This unique blog is Jamaica's very first blog. It documents the work and thoughts of Jamaican Philpsopher, Yannick Nesta Pessoa. I am an Artist, Graphic Designer, Copywriter, Poet, Social Advocate, Community Activist, Western Mirror Columnist and Legal Student. Follow on Twitter & Instagram @yahnyk. Follow on Youtube @ and Reply to yannickpessoa@gmail.com
Monday, June 24, 2013
THE MINISTER OF FREAKONOMICS: LISA HANNA
How Can a Youth Minister Support Abortion?
May, Child's month not even fully a month behind us, and our Minister of Youth is endorsing eliminating youth... it seems somewhat absurd, if not paradoxical.
This reality reveals much of what is wrong with public policy discourse in modern Jamaia. Our politicians lack character, insight and vision, that is why they will endlessly regurgitate white America's intellectual drivel. A 10 minute Google would have shown our dear Minister of Freakonomics that the abortion-cut-crime theory has not even come close to meeting the burden of proof, but, instead, she like a lot of our nation's intelligentsia fell inlove with the theories perpetuated in the book Freakonomics by Donohue and Levitt. Being innumerate, most politicians, presstitutes and the punditariat are willing to dupe the proletariat, the masses. It is easier to simply engage in intellectual yes-man-ship and take a guru figure like Levitt on faith, than even ask a local statistician or economist. A few book reviewers, like James Q. Wilson (America's leading expert on crime for several decades), expressed deep skepticism about the books propositions.
It amazes me that in todays day and age, an influential person such as our Minister publicly endorsed the theory, when a bit of diligence with Google would have shown her it was dubious, if not racist and prejudice.

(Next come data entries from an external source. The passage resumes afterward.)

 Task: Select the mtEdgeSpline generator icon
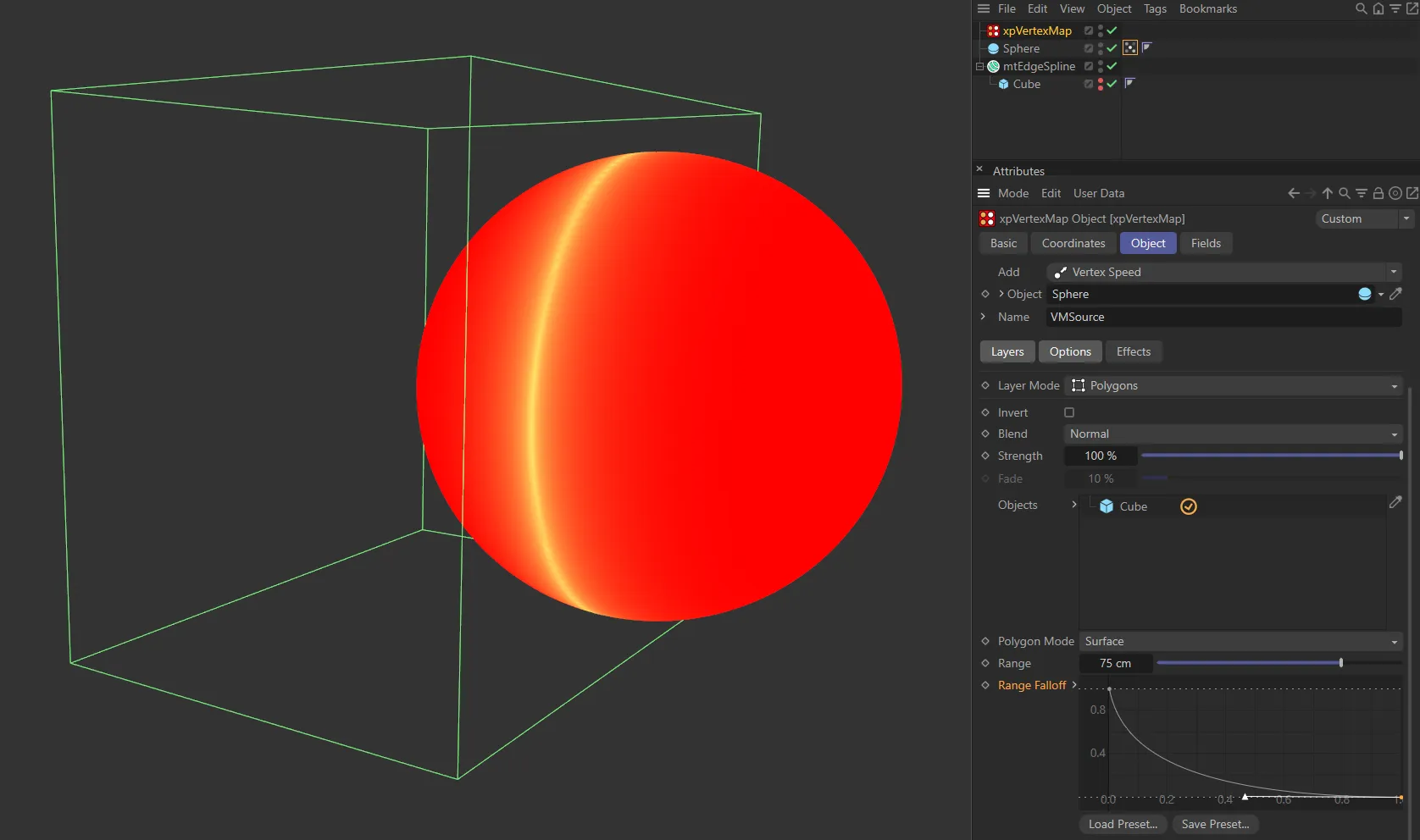coord(993,66)

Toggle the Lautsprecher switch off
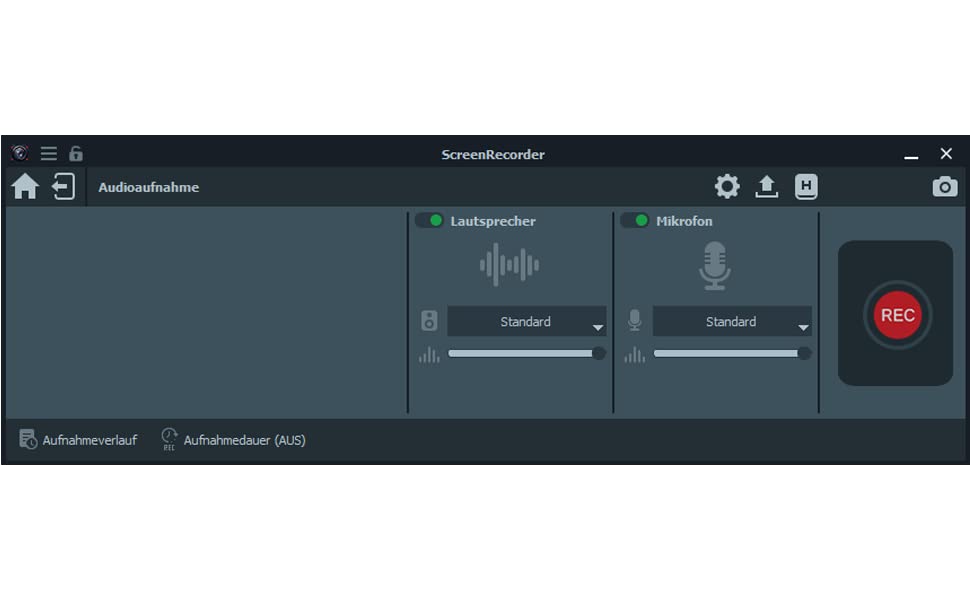tap(429, 221)
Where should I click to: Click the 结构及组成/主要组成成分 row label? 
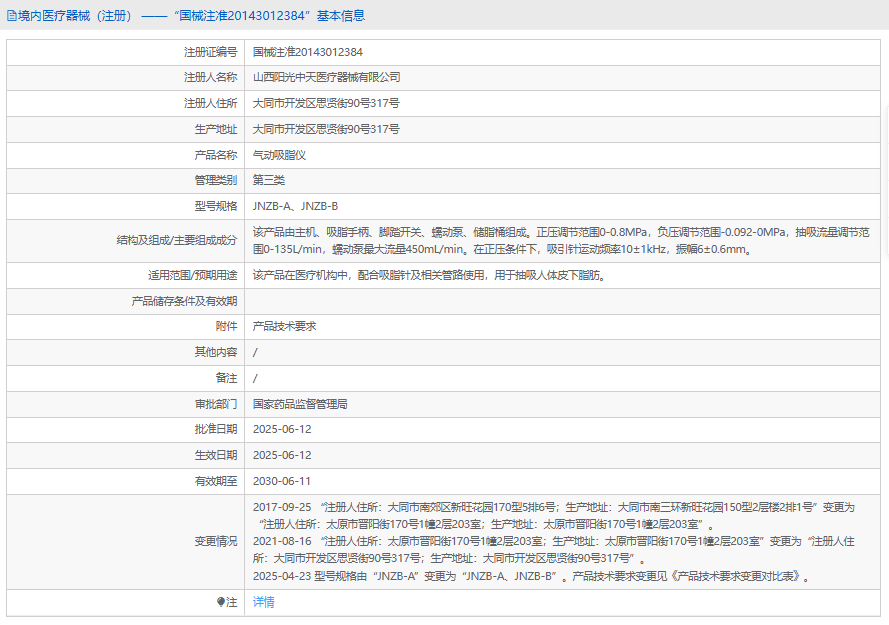click(x=177, y=240)
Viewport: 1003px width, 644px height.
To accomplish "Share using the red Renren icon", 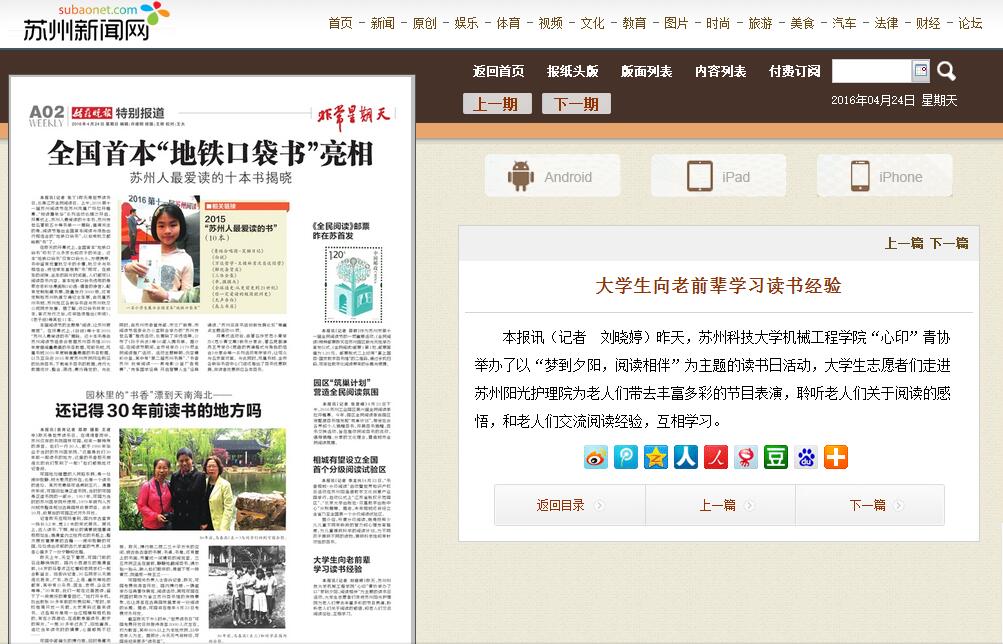I will pos(716,457).
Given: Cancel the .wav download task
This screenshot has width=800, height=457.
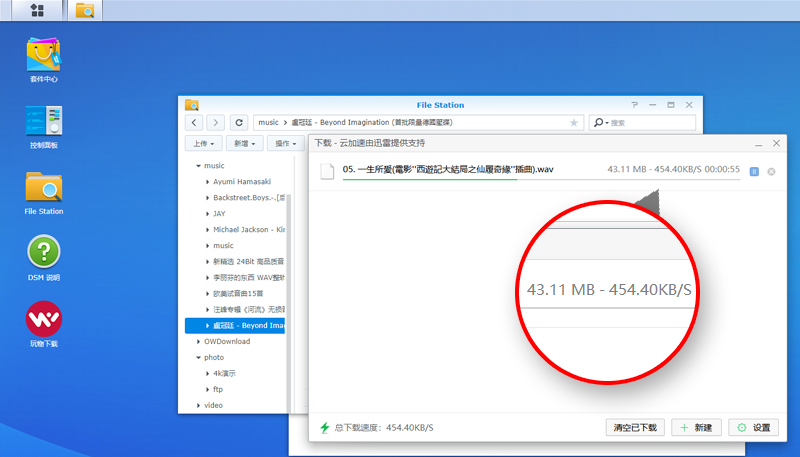Looking at the screenshot, I should tap(771, 172).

It is an attention-grabbing theory, to be sure, possibly even more noteworthy than recent research indicating that liberalizing abortion increased pre-marital sex, increased out-of-wedlock births, reduced adoptions and ended so-called shotgun marriages.
But a thorough analysis of abortion and crime statistics leads to the opposite
conclusion: that abortion increases crime.
There are no statistical grounds for believing that the hypothetical youths who were aborted as fetuses would have been more likely to commit crimes had they reached maturity than the actual youths who developed from fetuses and carried to term.
A theory such as the one by Ms. Hanna has far reaching social, political and moral implications and, as such, needs to be rigorously debated and researched. The intent of this letter is to illustrate that, although the abortion-crime theory gained much attention and popularity in the United States, Donohue and Levitt’s findings are not apparent and obvious, nor are they indisputable, hence ought not to be taken as fact.
The criticism of the book's conclusions need to be given as much attention and consideration as the findings and arguments originally put forward in the book. Indeed, much of the research done after Donohue and Levitt’s study was published disproves the abortion-crime theory and casts serious doubt on whether such a link exists at all. Since then several times in articles, Donohue and Levitt acknowledge that a number of factors may have contributed to the falling rates crime rates during the 1990s. So why do we follow blindly American schools of thought?
Indeed many in the academic community contend that Donahue and Levitt’s research suffered from methodological flaws. As The Economist noted, “Donohue and Levitt did not run the test that they thought they had.” Work by two economists at the Boston Federal Reserve, Christopher Foote and Christopher Goetz, found that, when the test was run correctly, it indicated that abortion actually increases violent crime. John Whitley and I had written an earlier study that found a similar connection between abortion and murder — namely, that legalizing abortion raised the murder rate, on average, by about 7 percent.
We need to be doing our own research and not slavishly following North American trends of thought.